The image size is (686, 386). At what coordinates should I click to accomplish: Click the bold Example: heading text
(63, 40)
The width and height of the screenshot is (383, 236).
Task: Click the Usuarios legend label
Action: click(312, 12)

● ● ●

WHAT IS NEEDED: The material above needs to be copied out in full, exactly as given.

EXPECTED ANSWER:
The image size is (686, 386). At what coordinates should I click to accomplish: Click the bold Example: heading text
(63, 40)
The width and height of the screenshot is (383, 236).
Task: Click the Usuarios legend label
Action: click(312, 12)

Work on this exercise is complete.